Exercise details :: Repeat exactly the lines beginning at the one that contains "Remove the BPA-03 batch row" and running to the end of the material. Omit the pictures.

Source material ::
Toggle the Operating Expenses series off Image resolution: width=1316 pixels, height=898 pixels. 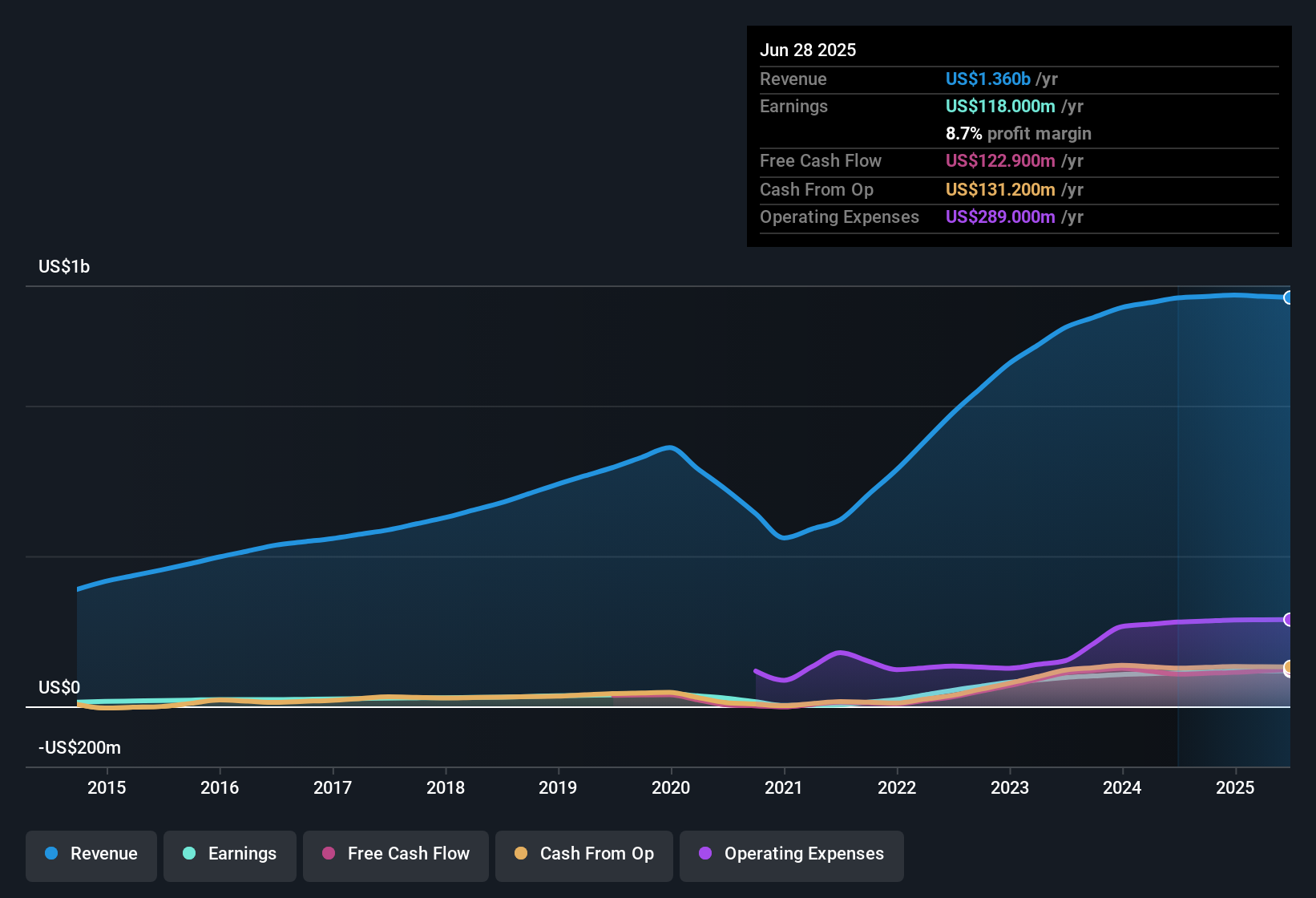pos(791,854)
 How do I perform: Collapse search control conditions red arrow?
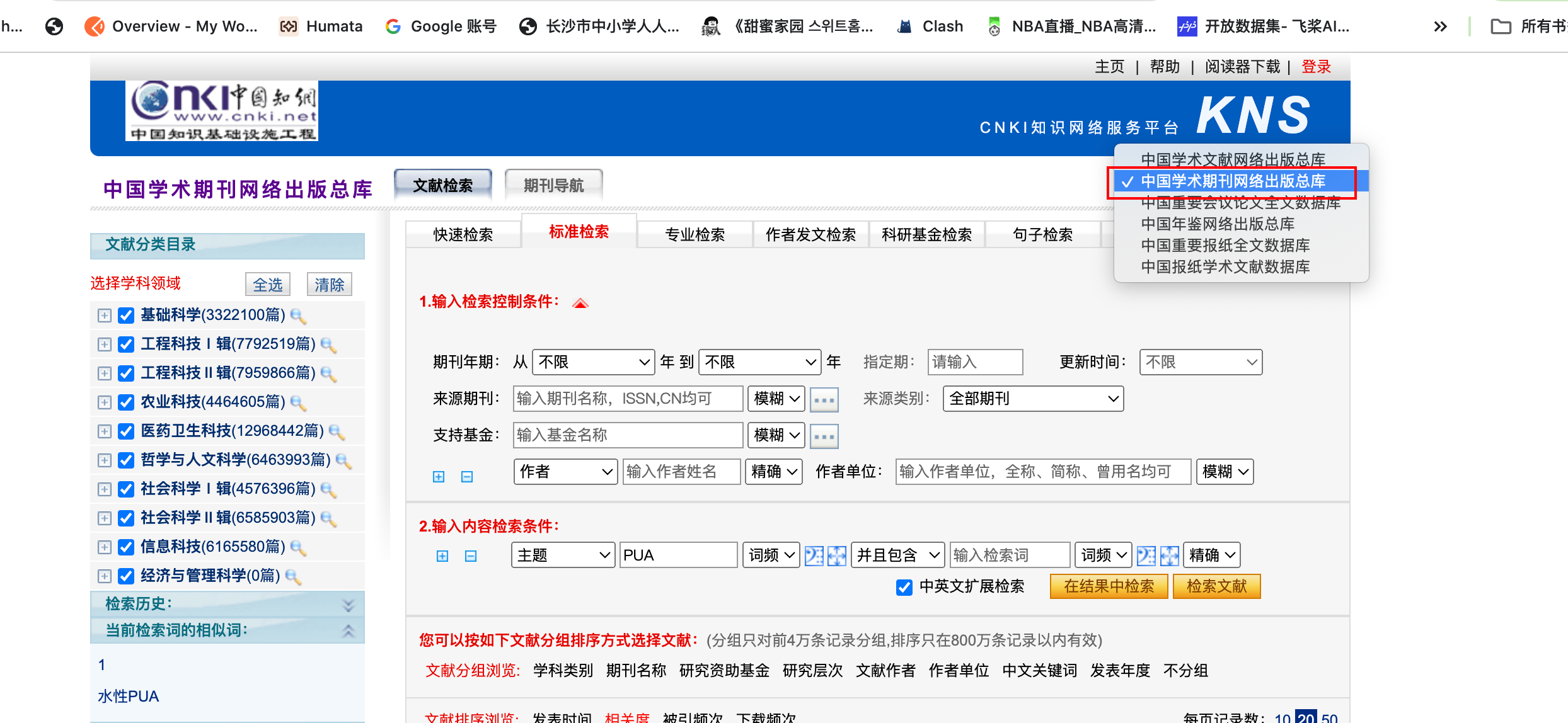click(x=580, y=304)
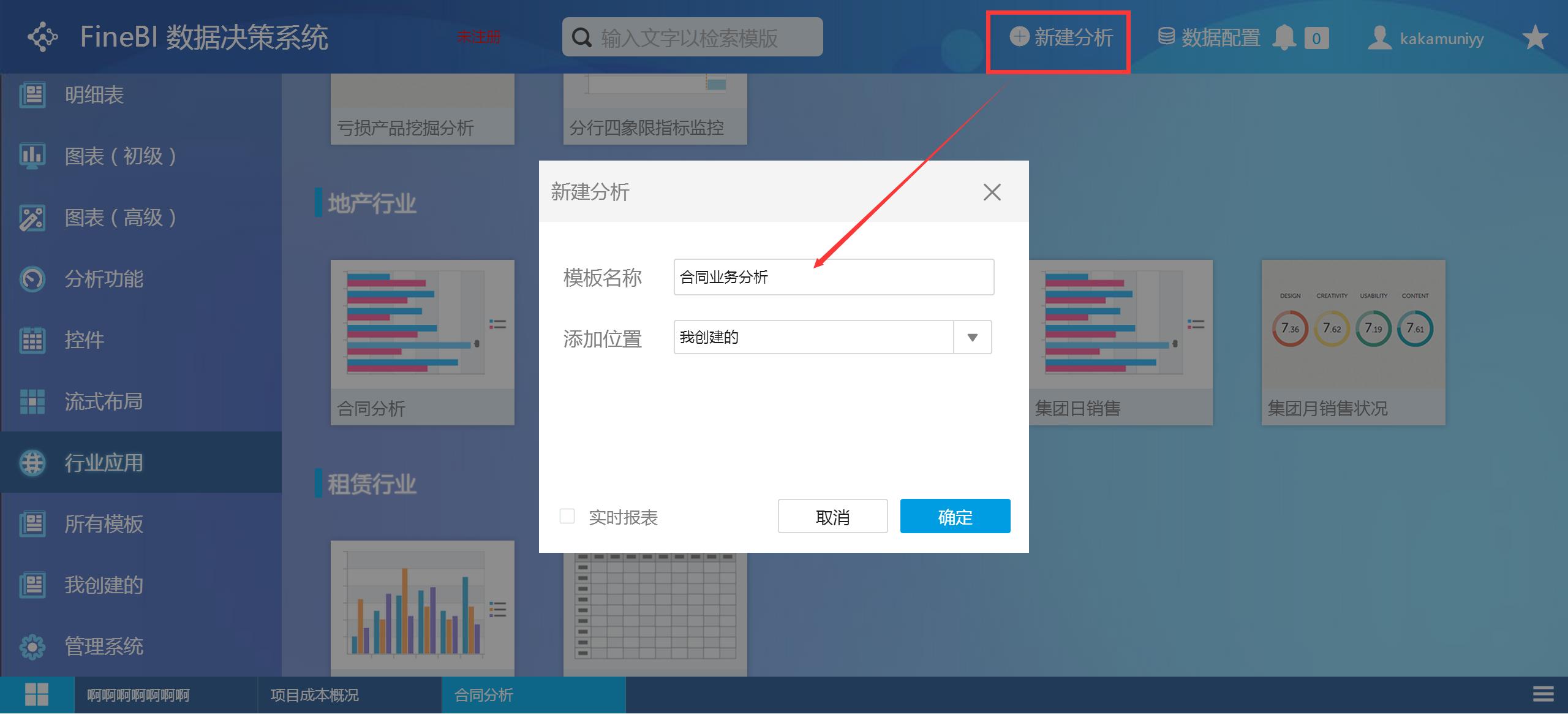Click the 模板名称 input field
The width and height of the screenshot is (1568, 714).
833,277
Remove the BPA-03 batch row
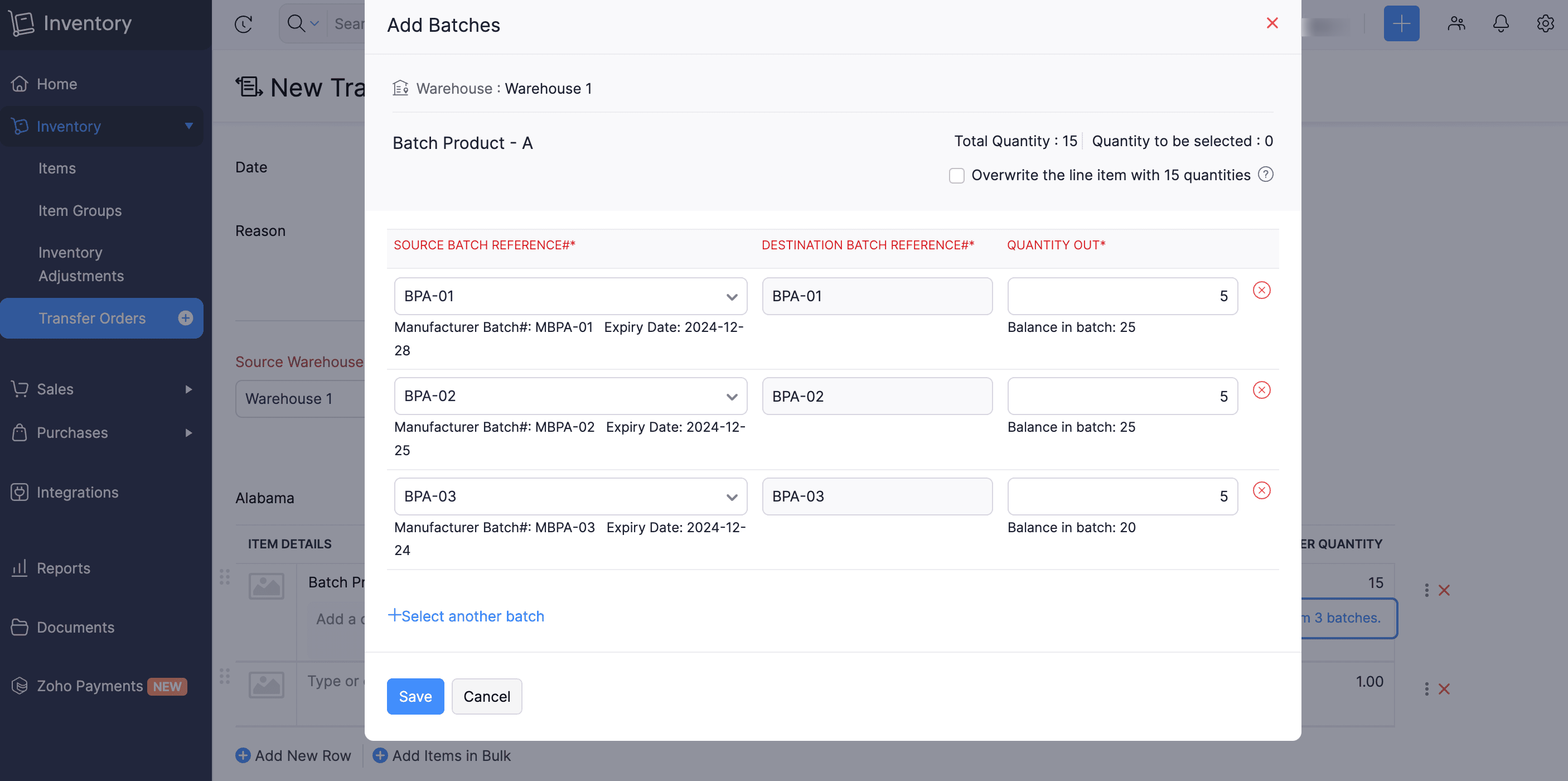The height and width of the screenshot is (781, 1568). point(1261,490)
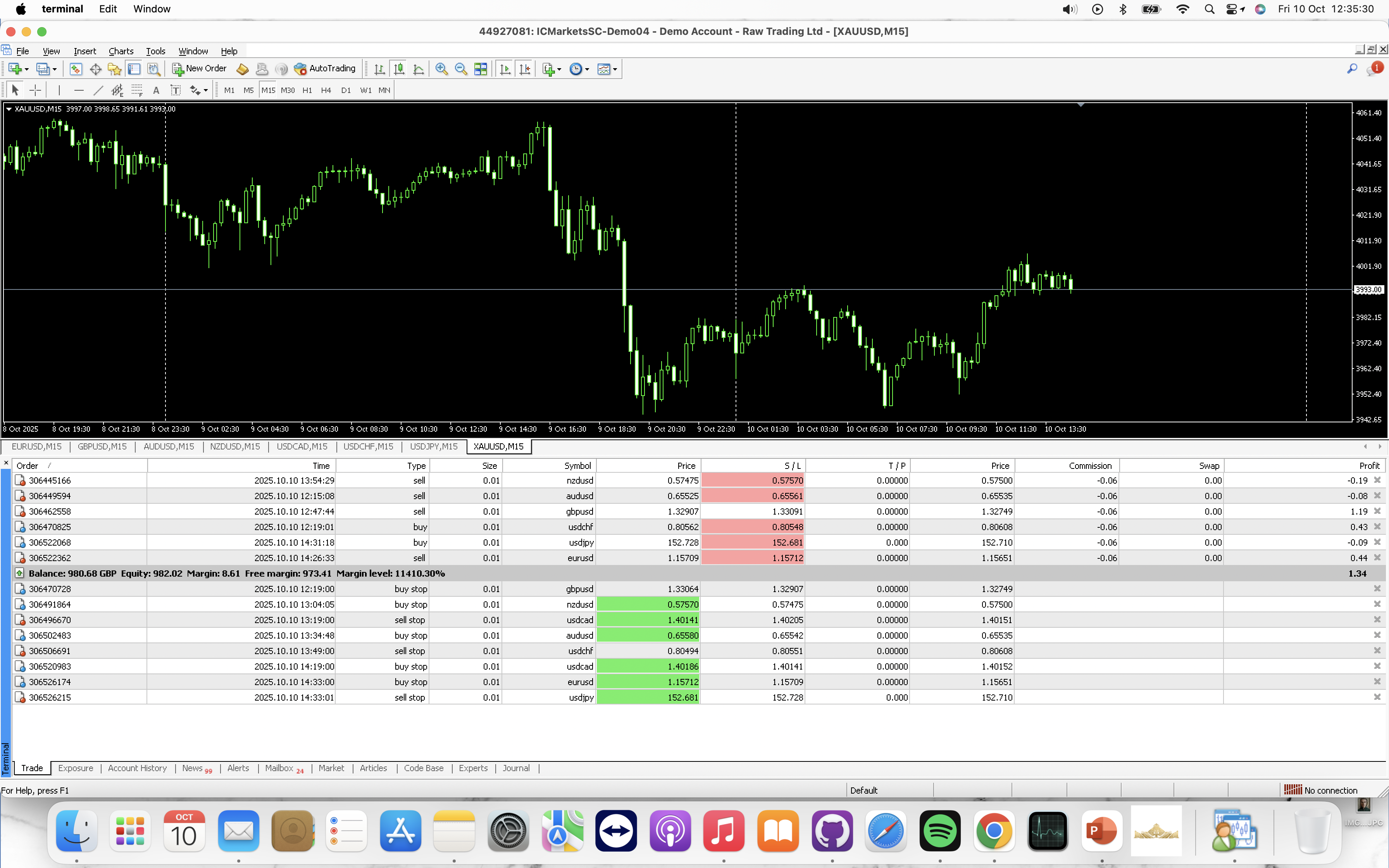Close the gbpusd sell order 306462558
The width and height of the screenshot is (1389, 868).
point(1377,511)
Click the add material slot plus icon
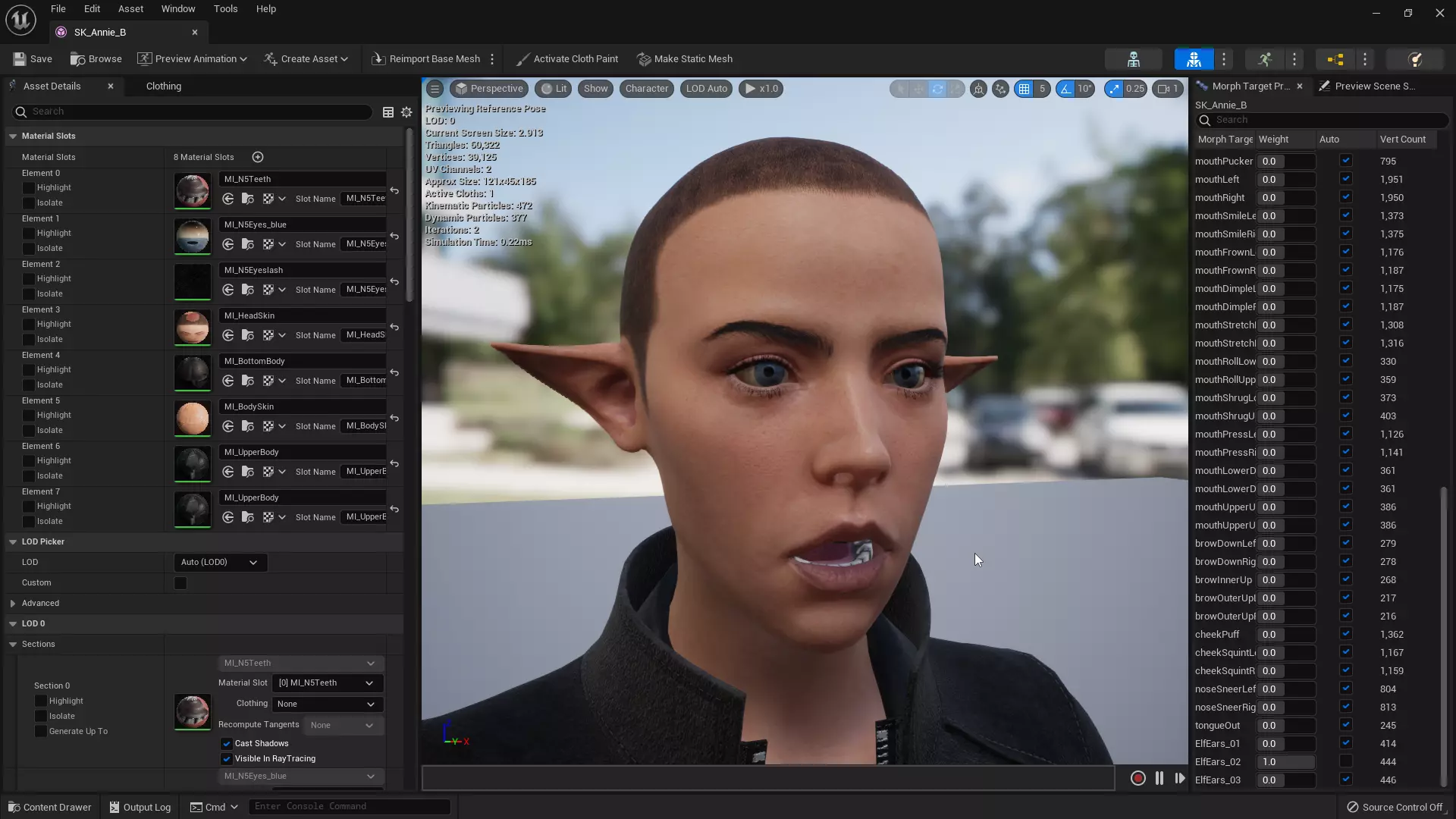 pyautogui.click(x=258, y=157)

Answer box ::
Remove the BPA-03 batch row
The height and width of the screenshot is (781, 1568). point(1261,490)
Close the gbpusd sell order 306462558
The width and height of the screenshot is (1389, 868).
point(1377,511)
Click the add material slot plus icon
 pyautogui.click(x=258, y=157)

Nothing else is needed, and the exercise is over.